Why Pub/Sub Fails for Real-Time User Experiences (And What Replaces It)

I spent over half a decade as a technical leader for a very large soft-real-time distributed system. In that time, I built pub/sub infrastructure, debugged pub/sub infrastructure, and watched pub/sub infrastructure collapse under its own weight. The pattern looks seductive -- publish to a topic, subscribers get notified, done. But when your subscribers are also publishers (which is to say, when your subscribers are people), the math goes quadratic and everything falls apart.

Let me walk through exactly why, with numbers, and then show the architectural trick that turns quadratic back into linear.

The Toy Model That Reveals Everything

The entire problem is visible in the core pub/sub loop:

function publish(subscribersByTopic, topic, payload) {
  var list = subscribersByTopic[topic];
  if (list) {
    for (var i = 0; i < list.length; i++) {
      list[i].deliver(payload);
    }
  }
}

This is the core logic of topical pub/sub. Everything else -- brokers, distributed logs, Kafka, MQTT, AWS Gateway -- is engineering on top of this fundamental loop: for each publish, iterate over all subscribers and deliver.

There are two schools of distributed pub/sub. The broker philosophy (AWS API Gateway, MQTT brokers) focuses on managing the subscriber mapping durably -- making sure subscribersByTopic survives failures. The distributed log philosophy (Kafka, Kinesis) focuses on making the publishes durable -- subscribers tail the log and filter for their topic.

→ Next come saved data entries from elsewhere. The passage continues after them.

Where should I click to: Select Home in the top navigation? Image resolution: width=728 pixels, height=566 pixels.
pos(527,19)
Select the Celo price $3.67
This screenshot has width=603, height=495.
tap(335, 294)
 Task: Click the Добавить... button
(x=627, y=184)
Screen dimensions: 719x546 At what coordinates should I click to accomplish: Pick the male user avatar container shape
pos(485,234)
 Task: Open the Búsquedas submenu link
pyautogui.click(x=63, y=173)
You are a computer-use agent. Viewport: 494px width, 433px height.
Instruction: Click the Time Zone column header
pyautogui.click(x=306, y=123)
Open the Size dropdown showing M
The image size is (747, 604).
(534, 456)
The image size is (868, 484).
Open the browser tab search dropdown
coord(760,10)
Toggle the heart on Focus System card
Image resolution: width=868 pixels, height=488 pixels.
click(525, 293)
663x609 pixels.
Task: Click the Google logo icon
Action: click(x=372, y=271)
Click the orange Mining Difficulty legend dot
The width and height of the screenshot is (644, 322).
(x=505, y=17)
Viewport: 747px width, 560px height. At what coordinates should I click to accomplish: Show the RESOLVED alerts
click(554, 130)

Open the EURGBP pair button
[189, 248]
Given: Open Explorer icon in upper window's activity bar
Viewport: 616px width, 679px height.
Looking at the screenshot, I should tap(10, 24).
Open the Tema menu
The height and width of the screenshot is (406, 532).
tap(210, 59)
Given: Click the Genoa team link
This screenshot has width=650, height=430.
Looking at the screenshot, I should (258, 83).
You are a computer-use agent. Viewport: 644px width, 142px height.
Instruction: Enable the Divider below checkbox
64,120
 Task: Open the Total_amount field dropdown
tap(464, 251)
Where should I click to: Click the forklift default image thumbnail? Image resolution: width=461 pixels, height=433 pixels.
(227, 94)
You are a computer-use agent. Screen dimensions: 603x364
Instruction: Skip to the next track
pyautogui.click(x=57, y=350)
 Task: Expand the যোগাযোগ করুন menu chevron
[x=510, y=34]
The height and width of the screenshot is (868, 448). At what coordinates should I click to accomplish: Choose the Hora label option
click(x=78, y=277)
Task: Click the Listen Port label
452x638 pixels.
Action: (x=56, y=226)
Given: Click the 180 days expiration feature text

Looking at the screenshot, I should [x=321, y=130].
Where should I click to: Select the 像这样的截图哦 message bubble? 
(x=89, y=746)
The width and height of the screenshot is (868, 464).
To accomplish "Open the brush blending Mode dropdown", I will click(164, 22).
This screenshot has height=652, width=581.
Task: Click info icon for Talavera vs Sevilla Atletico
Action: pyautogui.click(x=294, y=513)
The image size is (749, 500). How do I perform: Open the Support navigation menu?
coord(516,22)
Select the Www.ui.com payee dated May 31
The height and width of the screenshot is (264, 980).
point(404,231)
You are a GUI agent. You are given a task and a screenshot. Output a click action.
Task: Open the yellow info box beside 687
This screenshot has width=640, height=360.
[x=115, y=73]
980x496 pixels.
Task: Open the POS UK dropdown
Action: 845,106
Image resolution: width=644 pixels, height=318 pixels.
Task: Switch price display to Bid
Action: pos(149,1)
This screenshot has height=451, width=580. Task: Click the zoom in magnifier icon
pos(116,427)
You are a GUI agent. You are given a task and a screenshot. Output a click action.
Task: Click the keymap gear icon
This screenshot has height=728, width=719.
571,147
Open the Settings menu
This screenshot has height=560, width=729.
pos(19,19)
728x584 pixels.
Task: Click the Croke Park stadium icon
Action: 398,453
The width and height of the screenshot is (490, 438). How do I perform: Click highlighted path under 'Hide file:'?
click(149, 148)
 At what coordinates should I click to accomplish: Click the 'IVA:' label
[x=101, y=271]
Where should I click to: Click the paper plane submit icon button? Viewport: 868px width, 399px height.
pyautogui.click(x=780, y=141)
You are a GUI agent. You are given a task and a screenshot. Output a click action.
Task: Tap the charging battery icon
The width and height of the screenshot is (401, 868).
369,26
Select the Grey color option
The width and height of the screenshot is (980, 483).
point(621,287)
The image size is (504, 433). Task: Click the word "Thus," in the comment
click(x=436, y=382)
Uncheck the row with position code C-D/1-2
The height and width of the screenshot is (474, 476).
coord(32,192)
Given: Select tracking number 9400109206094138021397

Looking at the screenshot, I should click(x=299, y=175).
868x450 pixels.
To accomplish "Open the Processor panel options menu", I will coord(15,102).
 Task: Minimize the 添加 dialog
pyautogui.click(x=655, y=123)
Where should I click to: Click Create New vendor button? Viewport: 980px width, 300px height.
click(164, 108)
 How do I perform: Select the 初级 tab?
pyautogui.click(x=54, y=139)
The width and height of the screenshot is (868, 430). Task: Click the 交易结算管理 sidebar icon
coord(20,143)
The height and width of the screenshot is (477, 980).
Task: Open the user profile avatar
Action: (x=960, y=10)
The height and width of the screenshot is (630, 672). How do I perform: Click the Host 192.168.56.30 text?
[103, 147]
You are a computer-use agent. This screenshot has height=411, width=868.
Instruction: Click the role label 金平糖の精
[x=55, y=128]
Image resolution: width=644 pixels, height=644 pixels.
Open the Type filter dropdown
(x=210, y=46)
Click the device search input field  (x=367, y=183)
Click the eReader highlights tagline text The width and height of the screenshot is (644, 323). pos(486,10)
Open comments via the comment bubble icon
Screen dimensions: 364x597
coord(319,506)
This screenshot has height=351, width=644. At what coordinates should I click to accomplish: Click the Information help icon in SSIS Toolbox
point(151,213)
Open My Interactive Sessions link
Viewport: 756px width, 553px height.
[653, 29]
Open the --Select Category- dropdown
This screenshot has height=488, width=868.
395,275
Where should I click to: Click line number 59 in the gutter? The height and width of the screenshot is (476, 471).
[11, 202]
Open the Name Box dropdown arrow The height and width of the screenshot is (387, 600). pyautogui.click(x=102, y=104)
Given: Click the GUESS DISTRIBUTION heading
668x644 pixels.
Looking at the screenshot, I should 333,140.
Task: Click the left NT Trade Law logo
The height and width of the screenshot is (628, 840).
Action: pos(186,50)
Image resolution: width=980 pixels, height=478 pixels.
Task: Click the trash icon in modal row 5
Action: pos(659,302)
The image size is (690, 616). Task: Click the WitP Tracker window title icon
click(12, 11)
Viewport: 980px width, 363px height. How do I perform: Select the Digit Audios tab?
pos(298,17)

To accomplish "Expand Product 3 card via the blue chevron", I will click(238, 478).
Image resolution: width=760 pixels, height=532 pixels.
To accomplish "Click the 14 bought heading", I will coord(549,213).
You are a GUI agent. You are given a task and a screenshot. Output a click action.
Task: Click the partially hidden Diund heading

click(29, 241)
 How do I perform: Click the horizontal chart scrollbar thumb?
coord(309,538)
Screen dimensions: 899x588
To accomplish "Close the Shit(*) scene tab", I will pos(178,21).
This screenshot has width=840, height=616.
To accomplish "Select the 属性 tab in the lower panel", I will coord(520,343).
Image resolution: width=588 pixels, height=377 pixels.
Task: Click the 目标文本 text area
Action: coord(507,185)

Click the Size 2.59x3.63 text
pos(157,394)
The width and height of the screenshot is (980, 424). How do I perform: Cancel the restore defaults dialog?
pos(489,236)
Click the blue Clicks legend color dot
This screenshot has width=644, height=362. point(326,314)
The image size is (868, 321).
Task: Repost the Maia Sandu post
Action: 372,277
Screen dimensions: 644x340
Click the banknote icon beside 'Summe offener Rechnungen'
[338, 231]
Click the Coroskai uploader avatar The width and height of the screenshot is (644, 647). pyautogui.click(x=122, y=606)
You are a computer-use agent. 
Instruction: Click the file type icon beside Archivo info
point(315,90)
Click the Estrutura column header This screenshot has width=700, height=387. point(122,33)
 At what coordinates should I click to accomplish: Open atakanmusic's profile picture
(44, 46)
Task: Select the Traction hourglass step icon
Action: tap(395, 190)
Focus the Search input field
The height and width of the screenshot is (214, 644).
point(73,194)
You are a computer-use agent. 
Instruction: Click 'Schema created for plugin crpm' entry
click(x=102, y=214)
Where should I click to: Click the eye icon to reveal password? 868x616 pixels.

Both scale. Both work for decoupling predictable systems. Both fail in the same way when humans are involved.

The Quadratic Problem

Here is the scenario. You have an interactive experience -- a game, a collaboration session, a live dashboard -- with N connected users. Each user is both reading state and producing state. In pub/sub terms, each user is both a subscriber and a publisher.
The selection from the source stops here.